Critical Theory 2 - You Do Not Talk About Fight Club (Ed. Read Mercer Schuchardt)

He suggests that Fight Club is actually about Jack finding solace and 'peace' through Marla, his love interest rather than through violence and Tyler Durden.  Tyler is merely a hallucination and though he is charismatic and seductive, he is a destructive influence and his path is not a positive one.  Schuchardt says that we have to look past Tyler Durden  to see the truth of the text and that many people (both critics and fans) take the character and his philosophies at face value and assume that this is what the film is actually saying..

“Durden is not a generational spokesperson; even within the fiction of Fight Club he is a fictional character, a hallucination, another kind of copy of a copy of a copy, his own simulacrum.”

He says that much of the film is concerned with a struggle within Jack between the masculine and feminine.  He rejects the feminine in favour of Tyler - the ultimate male figure- and the violence and self destruction of fight club.  

“Like a mother, Bob uses his enormous breasts, hugs, and love to give the narrator his release, allowing him first to cry and then to sleep, which are both infantile needs.  'Babies', the narrator tells us, 'don't sleep this well.'  ”


"When the narrator meets Bob again in Fight Club, Bob's breasts become the source of his suffocation rather than his succor and instead of falling blissfully to sleep, the narrator passes out."

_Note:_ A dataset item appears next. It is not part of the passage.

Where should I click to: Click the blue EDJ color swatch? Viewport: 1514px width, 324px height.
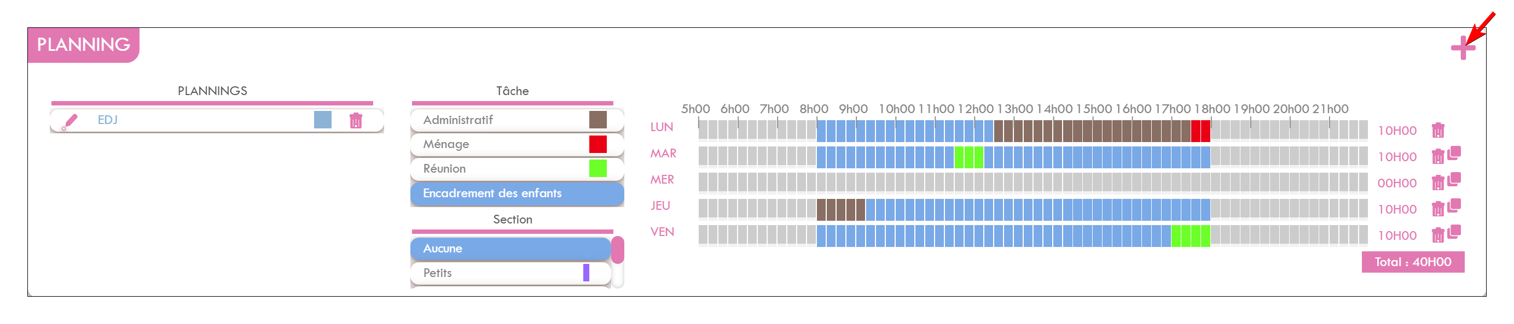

He says that many critics have noted how ridiculous it is to have a rich attractive movie star such as Brad Pitt lecture about how we won't all be movie stars and rich.  He mentions Henry Giroux who has criticised this film at length and calls this aspect of it,

"a contradiction that cannot be overstated"

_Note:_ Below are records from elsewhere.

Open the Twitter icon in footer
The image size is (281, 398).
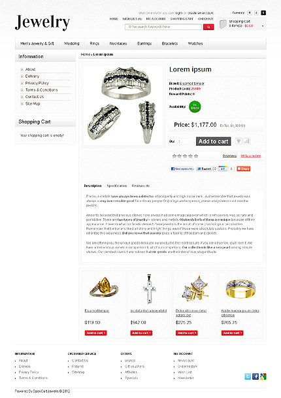[x=248, y=376]
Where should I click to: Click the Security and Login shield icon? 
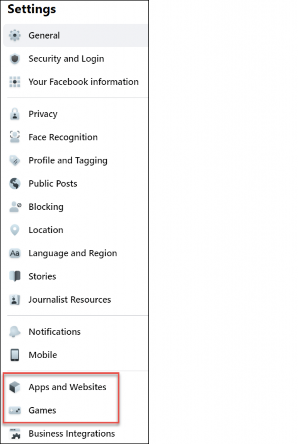click(15, 59)
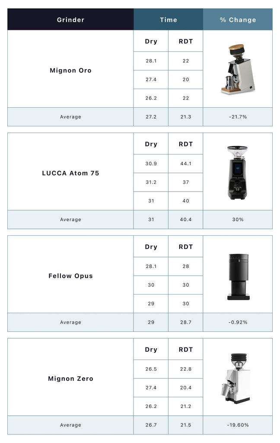Select the -21.7% change value
The image size is (280, 443).
(238, 117)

He goes on to state that Giroux and other critics are taking the film at face value and that Fincher has cast Brad Pitt in that role as comic irony.  Tyler Durden is supposed to be the fantasy version of a male.  He is supposed to be attractive and his politics are supposed to seem appealing until they go too far with Bob's shooting.  Giroux, he claims, doesn't look past Tyler Durden and sees him as the movie's mouthpiece.  Giroux calls the film,

"a morally bankrupt and politically reactionary film."




Key Sequences


You will need to analyse the following sequences and have a thorough knowledge of them and how they relate to the main themes and arguments in Fight Club as well as how they relate to the critical theories you have studied.


Key Sequence 1:  The opening 10 minutes of the film.


Key Sequence 2:  Tyler's speech and Lou's attack on Tyler, Jack and his boss.


Key Sequence 3:  The closing sequence.




Revision Resources


Please click here to go to the student-taught lessons on the key aspects of the film.


Please click here to go to summaries of the key areas of the film.


Past Questions



What does your chosen film reveal about the usefulness of one or more critical approaches you have applied?


Consider debates that have arisen in the critical reception of your chosen film, either at the time of its initial release or now or both. 


How useful has a particular critical approach been in gaining a deeper understanding and appreciation of your chosen film?

Explain how your understanding of your chosen film has been influenced by critical debates.


‘Despite the gesture of destroying symbols of corporate power at the end, Fight Club is a film about power and control, not liberation’. How far do you agree?


'Marla is at the root of it', says Jack in Fight Club.  Discuss what this statement reveals about the film as a whole.